▸ AIM OF THE EXERCISE: Note how many lines in the entries contain the string "agent", then give that number and nothing else.

▸ SOURCE MATERIAL:

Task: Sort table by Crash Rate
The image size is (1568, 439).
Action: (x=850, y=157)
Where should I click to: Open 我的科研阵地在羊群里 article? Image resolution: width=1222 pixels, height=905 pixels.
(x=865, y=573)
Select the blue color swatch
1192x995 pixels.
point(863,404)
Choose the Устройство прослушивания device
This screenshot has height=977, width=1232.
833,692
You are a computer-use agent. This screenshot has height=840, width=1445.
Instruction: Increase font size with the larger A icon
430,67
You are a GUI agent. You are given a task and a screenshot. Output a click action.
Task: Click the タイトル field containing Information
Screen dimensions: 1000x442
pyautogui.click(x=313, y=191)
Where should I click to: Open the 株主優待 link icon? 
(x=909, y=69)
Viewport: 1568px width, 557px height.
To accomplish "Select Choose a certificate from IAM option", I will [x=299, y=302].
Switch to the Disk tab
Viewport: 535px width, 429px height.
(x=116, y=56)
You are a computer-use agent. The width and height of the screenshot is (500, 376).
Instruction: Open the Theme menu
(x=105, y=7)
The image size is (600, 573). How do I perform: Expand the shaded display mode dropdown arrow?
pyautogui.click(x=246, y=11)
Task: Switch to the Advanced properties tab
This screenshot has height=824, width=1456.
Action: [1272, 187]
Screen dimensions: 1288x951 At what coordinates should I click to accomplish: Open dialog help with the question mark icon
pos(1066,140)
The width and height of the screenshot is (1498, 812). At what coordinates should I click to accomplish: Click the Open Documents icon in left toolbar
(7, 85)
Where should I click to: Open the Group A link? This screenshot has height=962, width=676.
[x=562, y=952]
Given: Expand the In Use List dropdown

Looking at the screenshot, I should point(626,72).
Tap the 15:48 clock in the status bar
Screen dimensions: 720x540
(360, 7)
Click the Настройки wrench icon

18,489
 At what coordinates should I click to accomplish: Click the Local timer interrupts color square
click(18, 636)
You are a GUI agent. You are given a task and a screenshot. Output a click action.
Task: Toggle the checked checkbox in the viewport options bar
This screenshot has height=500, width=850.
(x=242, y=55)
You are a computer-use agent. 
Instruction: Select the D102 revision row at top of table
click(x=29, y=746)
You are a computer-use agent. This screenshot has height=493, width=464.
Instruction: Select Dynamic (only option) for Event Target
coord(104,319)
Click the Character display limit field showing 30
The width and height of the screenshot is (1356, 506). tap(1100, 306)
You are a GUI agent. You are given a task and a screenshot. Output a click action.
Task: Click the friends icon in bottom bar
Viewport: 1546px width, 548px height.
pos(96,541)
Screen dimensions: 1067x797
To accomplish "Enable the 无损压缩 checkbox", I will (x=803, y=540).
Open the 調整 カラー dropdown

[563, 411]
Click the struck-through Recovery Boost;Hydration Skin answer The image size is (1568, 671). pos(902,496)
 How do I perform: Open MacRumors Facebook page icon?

▸ EXERCISE RESULT: 7